Schultz’s character is an ambitious womanizer who wants, as one episode will reveal, to strike it rich as a cosmetic surgeon. He is the resident cynic, the image-conscious self-promoter who dislikes some of the clinic’s down-market clientele, specifically the heroin addicts on a methadone program run by his moral opposite,
Dr. Jim Barkin (veteran Canadian stage actor Joseph Ziegler). Ziegler, 40, describes the idealistic Barkin as “awkward, passionate, stupid sometimes, and he definitely has a thing for Diane, the director.”
Recently on the Side Effects set, Ziegler and Nadia Capone, who plays Dr. Diane Camilleri, were rehearsing that very “thing.” The scene, from episode 5, takes place in the clinic reception area, where Camilleri has been surprised by a boyfriend who arrives with flowers. Barkin,
fiddling with paperwork, can’t help eavesdropping as Camilleri gives her suitor a gentle brush-off. The sequence, which develops into a low-key confrontation between the two doctors, requires several takes because of minor technical problems. A file slammed on the desk muffles some of the dialogue. One of the actors turns away from the camera too quickly. The flowers are obscuring Capone’s face. But after about half an hour, director Tim Bond gets what he needs.
Each episode takes about eight days to shoot, at a cost of slightly under $600,000 per show, according to CBC director of in-house production Jane Fairley, who hastens to point out that the figure is “way, way, below what a comparable American drama would cost” The days start with 5:30 a.m. makeup calls for some and often end at 9 or 10 p.m. Capone, a 28-year-old Toronto-born actor who has been based in
Los Angeles for the past five years, says that a six-month stint on the U.S. soap The Guiding Light helped her on the set of Side Effects. “On a soap, you have to learn to work fast, and deal with a lot of technical instructions being thrown at you,” says the soft-spoken Capone. Still, she said, one scene involving a six-week-old baby in the first episode made her a bit nervous. “We have doctor consultants who show us how to do things properly— in this case it was a birth scene—but still, it’s very stressful to handle someone else’s tiny baby. She was wailing, and I kept thinking, ‘God, what if I drop her.’ ”

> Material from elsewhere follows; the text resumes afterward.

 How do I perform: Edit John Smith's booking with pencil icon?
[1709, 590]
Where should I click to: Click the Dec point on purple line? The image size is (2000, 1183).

The search for verisimilitude ^ also included research trips for 8 the actors to several clinics, including Toronto’s Broadview Community Health Clinic, run by the city’s St. Michael’s Hospital. Elizabeth Shepherd, who plays nurse Judy Owens, says she was extremely impressed by the “strong, wonderful women” she met there. “Nurses are drawn to the profession for the encompassing aspect of it, the caring for and nurturing of the whole human being,” says Shepherd. “They take the human aspect of their role very seriously, and it’s part of what they’re fighting for in the health-care system. I think we’ll see that reflected in the show.” And, adds Shepherd, who is in her 50s, she is particularly pleased that there is a role for what she calls “the experienced woman. Most of the parts available are either Golden Girls-type parts, or for much younger women. It’s good that there’s such a mix of ages.”
And with characters of Jewish, Greek, Italian, Asian and Jamaican descent, there is also a mix of cultural backgrounds. “This simply reflects a multiethnic reality here in Canada,” says Greenberg. “And, of course, it greatly increases the kind of stories you can tell about each character.”
The creators of Side Effects have tried to get in sync with the pulse of the country’s television audience. And they have adopted the winning formula of Street Legal—a mix of issue-oriented drama and steamy soap opera—in the hopes of finding a secure spot on the TV screen. Now, it’s up to viewers to decide whether they like the taste of the CBC’s new prime-time medicine.